* [Set problem A]
Reproduce the passage of the forum thread on pensions and net worth from "Wait. One more" up to and including "that an error?".
* [Set problem B]
In the forum thread on pensions and net worth, what gross income does loggedout report for 2010?

### Source extract

Wait. One more thing, and here it is: you can do the same calculations with CPP and OAS, too - calculate the value today of these future entitlements, as a lump sum.


----------



## loggedout

Thanks Moneygal for that informative post, I will look into....This seems like a very involved calculation but in the context of calculating a net worth to what end is this useful?

To make it easy, can I assume that my FV will be AT LEAST worth the sum total of the contributions that I've made? or is that an error?


----------



## MoneyGal

Well...it's a bit of a mind game, I guess. I'm not sure what immediate or practical value it has. 

My point was just that there are many ways of calculating net worth AND that a future stream of lifetime payments has a present value today, and (properly speaking) it should be included in your net worth calculations. 

Particularly if you have a DB pension, it is worthwhile to figure out the APV, and especially if you are comparing your net worth to someone *without* a DB pension. 

For example: think of a "financial facelift" in the newspaper that says so-and-so public servant has a net worth of (let's say) $450K - but their pensions are omitted. Once pensions are included (and properly discounted and valued, this should not be difficult for the "experts" surveyed for these things), their true net worth is now in the millions. 

My larger point is that clear thinking about net worth and particularly about retirement planning (given that's when these streams of income I keep referring to kick in) must include the present value of future streams of lifetime income. 

And to answer your question: it depends on how your pension is funded. But for your purposes, the approach you've laid out is probably fine.


----------



## MoneyGal

Oh - and in case anyone is actually interested in calculating this - let me know, and I will do it for you with the actuarial software I work with.


----------



## the-royal-mail

That's very nice of you MG. I always thought that sorta stuff was billable!

I'm looking at a net worth calculator online and it asks about "Value of pension plan(s):" I'm assuming this is what loggedout is asking about. I would need to look at my statements and see.


----------



## loggedout

Question that I am pondering right now: 

Should I be maxing out my RRSP this year?

Relevant info:

Just turned 31, so far away from retirement.

I have nearly 12k in available room, and I have the $ to invest but I am wondering if it's better to push it forward and/or make investments outside of RRSP.

My gross income for 2010 was 100k, and I suspect that my income for this year will be around 20k less than that, if not more, for this coming year. (There's a small chance that I could be laid off or go through a strike)

I will be topping out my TFSA regardless.

Thanks.


----------



## the-royal-mail

If labour uncertainty is before you this is definitely NOT the time to lock your money into an RRSP or similar. Keep the cash for a few months until you see what happens. If you go on strike you'll need that cash. Good luck.


----------



## loggedout

Thanks. I should have added that most of what I have is basically cash already, outside of the RRSP and pension, so I am not worried about that in the context of being without income for a while.


----------



## steve41

Put it in your RRSP, take the refund. At 100K gross income, I don't see how you can afford not to.

######
### Dataset section

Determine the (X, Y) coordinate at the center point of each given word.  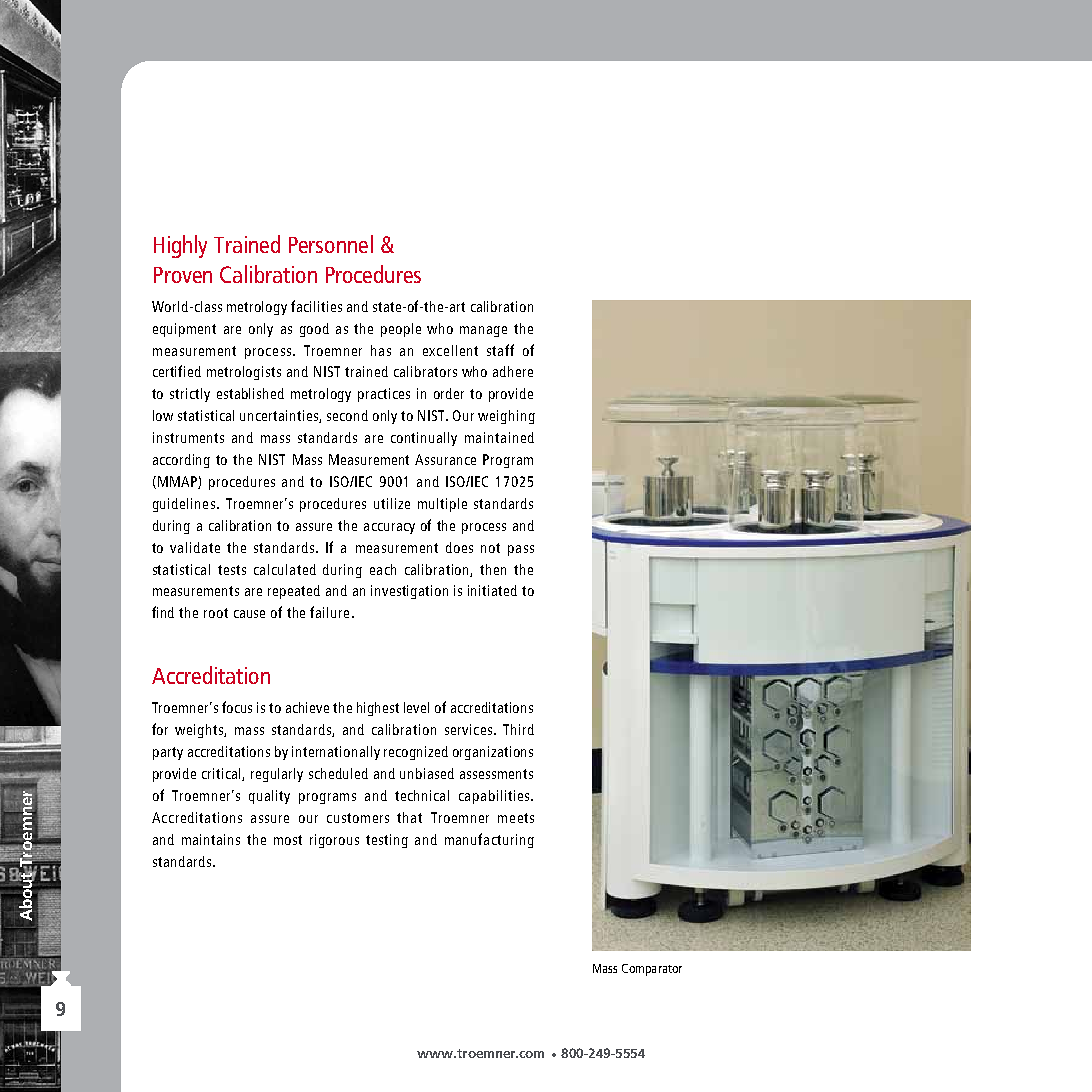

######

* [Complete response A]
Wait. One more thing, and here it is: you can do the same calculations with CPP and OAS, too - calculate the value today of these future entitlements, as a lump sum.


----------



## loggedout

Thanks Moneygal for that informative post, I will look into....This seems like a very involved calculation but in the context of calculating a net worth to what end is this useful?

To make it easy, can I assume that my FV will be AT LEAST worth the sum total of the contributions that I've made? or is that an error?

* [Complete response B]
100k.